### TASK INSTRUCTIONS:
Reproduce everything in the Xbox 360 processor discussion from "1) IBM drew" down to "seen to date." without any changes.

(Beginning of PASSAGE TO READ)

Arstechnica Write Up

It's not the hardware itself that is the target of his being impressed, but rather procedural synthesis on the whole, and Microsoft's attempts to bring it to the forefront. What impressions Hannibal has with regard to the 360 in general will seemingly be the subject of his next article.
 
that is a fantastic article! nice write up imo. shows us that xCPU will impress even 4-5 years down the line.

"interesting points:

1) IBM drew on the results of the same Broadband Processor Architecture (BPA) initiative that produced the Playstation 3's Cell processor in order to furnish the next-generation Xbox with a truly next-generation core that looks set to last at least the five-year life of the average game console.

2) Codenamed Xenon, the multicore PowerPC CPU that IBM designed for the Xbox 360 boasts a number of unique features that set it apart from any microprocessor seen to date.

3) MOST INTERESTING: This patent (patent number 20050099417) that Microsoft was recently granted covers a method for using procedural synthesis to do real-time skinning of 3D characters. The basic idea behind the patent appears to be as follows. Artists using standard tools (i.e.., motion capture, 3D rendering tools, etc.) generate a character model along with a series of key poses in an animation for that model. This model consists of a set of bones that have been skinned with a deformable skin."
 
dukmahsik said:
3) MOST INTERESTING: This patent (patent number 20050099417) that Microsoft was recently granted covers a method for using procedural synthesis to do real-time skinning of 3D characters. The basic idea behind the patent appears to be as follows. Artists using standard tools (i.e.., motion capture, 3D rendering tools, etc.) generate a character model along with a series of key poses in an animation for that model. This model consists of a set of bones that have been skinned with a deformable skin."

(End of PASSAGE TO READ)
(Beginning of DATA FOR ANALYSIS)

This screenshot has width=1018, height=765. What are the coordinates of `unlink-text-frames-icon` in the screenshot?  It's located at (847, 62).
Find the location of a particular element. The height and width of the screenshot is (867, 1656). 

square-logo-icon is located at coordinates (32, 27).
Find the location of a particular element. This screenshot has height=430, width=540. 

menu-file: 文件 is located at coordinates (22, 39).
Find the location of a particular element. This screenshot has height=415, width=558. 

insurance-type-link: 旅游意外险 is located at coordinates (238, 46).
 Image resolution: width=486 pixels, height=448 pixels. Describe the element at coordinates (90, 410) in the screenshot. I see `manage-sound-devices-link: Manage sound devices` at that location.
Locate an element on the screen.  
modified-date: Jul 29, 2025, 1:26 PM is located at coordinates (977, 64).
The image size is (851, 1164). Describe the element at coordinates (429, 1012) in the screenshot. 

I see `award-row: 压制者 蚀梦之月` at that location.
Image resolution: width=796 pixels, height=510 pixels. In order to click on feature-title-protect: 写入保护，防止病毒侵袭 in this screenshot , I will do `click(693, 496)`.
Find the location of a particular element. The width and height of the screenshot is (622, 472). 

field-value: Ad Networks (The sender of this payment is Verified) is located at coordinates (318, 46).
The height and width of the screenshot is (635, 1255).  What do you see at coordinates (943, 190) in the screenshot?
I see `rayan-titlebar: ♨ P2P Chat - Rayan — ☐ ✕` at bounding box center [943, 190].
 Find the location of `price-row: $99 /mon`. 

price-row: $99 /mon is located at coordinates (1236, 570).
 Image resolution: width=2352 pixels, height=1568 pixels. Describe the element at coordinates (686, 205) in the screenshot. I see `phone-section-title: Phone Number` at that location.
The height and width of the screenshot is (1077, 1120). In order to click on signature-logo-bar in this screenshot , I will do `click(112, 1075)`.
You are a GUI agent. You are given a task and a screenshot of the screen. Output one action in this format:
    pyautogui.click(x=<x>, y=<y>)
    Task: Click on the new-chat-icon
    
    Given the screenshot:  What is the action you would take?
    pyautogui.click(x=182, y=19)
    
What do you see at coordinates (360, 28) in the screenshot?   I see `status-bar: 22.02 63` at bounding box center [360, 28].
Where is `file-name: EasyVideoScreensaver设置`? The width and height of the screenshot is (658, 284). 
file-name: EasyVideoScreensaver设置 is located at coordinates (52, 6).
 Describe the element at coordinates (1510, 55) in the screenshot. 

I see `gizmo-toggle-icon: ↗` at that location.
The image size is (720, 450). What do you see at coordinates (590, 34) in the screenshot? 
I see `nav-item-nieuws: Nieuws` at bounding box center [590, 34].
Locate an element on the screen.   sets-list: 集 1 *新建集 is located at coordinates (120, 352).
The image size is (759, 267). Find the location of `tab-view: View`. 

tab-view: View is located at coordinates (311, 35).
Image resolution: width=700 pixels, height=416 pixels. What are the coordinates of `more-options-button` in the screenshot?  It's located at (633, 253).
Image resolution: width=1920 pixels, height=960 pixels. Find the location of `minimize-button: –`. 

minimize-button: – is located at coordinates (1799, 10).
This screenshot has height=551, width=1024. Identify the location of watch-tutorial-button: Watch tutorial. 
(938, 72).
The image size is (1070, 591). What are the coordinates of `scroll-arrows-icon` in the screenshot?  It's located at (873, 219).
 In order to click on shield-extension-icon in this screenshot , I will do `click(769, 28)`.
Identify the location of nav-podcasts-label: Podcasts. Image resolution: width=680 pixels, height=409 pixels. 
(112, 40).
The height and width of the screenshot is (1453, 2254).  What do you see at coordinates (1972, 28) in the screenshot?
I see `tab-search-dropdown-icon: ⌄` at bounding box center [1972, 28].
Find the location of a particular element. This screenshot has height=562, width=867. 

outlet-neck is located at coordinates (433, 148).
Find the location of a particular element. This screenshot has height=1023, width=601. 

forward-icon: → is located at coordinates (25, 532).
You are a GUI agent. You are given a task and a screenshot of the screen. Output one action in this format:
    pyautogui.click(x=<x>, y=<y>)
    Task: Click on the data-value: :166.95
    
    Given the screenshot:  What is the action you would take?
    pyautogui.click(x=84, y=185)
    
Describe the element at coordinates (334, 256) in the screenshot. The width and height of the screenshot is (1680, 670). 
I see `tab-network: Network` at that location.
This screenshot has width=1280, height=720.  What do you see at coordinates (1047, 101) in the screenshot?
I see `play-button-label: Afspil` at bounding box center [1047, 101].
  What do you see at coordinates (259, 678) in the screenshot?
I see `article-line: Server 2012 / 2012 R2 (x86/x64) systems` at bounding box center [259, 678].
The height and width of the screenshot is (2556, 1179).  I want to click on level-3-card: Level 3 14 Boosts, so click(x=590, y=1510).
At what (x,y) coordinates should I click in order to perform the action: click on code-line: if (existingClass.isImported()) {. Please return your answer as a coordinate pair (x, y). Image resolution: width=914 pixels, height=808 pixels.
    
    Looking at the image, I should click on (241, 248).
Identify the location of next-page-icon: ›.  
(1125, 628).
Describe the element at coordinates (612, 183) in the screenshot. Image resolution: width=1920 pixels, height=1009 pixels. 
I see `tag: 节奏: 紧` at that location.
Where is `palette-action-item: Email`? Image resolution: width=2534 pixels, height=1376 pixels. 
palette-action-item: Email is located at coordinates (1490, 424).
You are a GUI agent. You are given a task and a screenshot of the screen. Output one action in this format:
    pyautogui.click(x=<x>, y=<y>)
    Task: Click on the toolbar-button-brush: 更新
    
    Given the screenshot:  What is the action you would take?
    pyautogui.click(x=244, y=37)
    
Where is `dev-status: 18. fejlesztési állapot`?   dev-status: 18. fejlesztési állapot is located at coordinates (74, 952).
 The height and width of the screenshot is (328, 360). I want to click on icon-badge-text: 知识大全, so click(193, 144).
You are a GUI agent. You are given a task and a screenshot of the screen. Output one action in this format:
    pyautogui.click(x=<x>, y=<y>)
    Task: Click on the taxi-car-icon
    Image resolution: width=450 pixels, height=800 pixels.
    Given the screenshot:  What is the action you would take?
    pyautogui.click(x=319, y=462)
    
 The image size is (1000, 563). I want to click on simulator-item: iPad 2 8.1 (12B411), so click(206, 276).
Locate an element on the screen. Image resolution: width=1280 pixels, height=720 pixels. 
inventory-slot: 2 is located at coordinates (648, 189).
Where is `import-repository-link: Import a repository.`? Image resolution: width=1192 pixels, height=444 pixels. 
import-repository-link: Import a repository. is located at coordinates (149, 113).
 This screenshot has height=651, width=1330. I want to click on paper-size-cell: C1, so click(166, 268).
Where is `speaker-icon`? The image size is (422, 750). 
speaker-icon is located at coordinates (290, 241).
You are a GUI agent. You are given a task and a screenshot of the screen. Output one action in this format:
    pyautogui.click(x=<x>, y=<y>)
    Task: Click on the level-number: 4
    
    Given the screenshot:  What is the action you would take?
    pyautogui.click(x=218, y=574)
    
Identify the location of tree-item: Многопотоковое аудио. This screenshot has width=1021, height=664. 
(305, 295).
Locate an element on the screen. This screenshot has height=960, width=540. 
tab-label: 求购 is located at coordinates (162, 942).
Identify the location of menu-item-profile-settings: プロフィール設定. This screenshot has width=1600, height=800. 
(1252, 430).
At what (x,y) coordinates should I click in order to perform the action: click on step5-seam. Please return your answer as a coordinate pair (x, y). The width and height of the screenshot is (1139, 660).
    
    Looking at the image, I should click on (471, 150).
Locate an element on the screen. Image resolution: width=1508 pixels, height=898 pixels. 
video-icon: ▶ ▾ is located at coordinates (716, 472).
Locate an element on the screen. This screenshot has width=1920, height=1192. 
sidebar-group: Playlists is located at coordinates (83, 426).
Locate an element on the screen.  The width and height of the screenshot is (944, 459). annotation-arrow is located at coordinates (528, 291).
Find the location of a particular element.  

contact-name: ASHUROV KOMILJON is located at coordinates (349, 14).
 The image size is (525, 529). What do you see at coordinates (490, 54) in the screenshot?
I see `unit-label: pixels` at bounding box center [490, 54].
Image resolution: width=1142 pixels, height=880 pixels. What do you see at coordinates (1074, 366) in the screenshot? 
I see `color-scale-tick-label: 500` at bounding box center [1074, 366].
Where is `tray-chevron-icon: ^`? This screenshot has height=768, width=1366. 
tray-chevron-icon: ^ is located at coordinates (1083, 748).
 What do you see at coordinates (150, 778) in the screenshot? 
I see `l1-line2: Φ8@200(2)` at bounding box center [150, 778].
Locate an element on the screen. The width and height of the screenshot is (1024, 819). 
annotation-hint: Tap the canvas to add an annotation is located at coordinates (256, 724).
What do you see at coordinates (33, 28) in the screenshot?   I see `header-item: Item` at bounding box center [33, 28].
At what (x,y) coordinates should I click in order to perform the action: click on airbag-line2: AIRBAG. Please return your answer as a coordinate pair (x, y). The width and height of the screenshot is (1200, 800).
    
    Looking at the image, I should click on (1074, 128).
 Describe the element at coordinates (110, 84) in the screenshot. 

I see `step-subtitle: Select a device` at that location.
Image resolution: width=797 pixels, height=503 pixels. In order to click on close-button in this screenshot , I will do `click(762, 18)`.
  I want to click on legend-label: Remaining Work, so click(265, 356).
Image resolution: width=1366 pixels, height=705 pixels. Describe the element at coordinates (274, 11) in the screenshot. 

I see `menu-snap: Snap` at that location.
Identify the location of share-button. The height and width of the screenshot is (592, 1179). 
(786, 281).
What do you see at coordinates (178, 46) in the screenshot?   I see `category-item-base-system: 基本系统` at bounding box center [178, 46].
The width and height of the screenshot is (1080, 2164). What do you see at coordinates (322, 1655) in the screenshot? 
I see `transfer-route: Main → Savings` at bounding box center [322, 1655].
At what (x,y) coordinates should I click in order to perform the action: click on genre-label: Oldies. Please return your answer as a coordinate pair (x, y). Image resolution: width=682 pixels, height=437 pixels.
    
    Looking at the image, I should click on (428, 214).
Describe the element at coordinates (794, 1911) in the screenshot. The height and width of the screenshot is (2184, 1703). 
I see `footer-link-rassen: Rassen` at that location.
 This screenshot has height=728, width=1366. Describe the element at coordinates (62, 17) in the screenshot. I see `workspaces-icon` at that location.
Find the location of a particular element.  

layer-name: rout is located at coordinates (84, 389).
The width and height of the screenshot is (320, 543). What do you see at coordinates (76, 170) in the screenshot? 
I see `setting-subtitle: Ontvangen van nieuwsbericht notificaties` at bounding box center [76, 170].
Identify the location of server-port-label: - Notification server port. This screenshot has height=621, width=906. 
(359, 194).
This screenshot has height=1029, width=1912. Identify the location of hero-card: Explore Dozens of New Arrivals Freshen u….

(End of DATA FOR ANALYSIS)

### ANSWER BOX:
1) IBM drew on the results of the same Broadband Processor Architecture (BPA) initiative that produced the Playstation 3's Cell processor in order to furnish the next-generation Xbox with a truly next-generation core that looks set to last at least the five-year life of the average game console.

2) Codenamed Xenon, the multicore PowerPC CPU that IBM designed for the Xbox 360 boasts a number of unique features that set it apart from any microprocessor seen to date.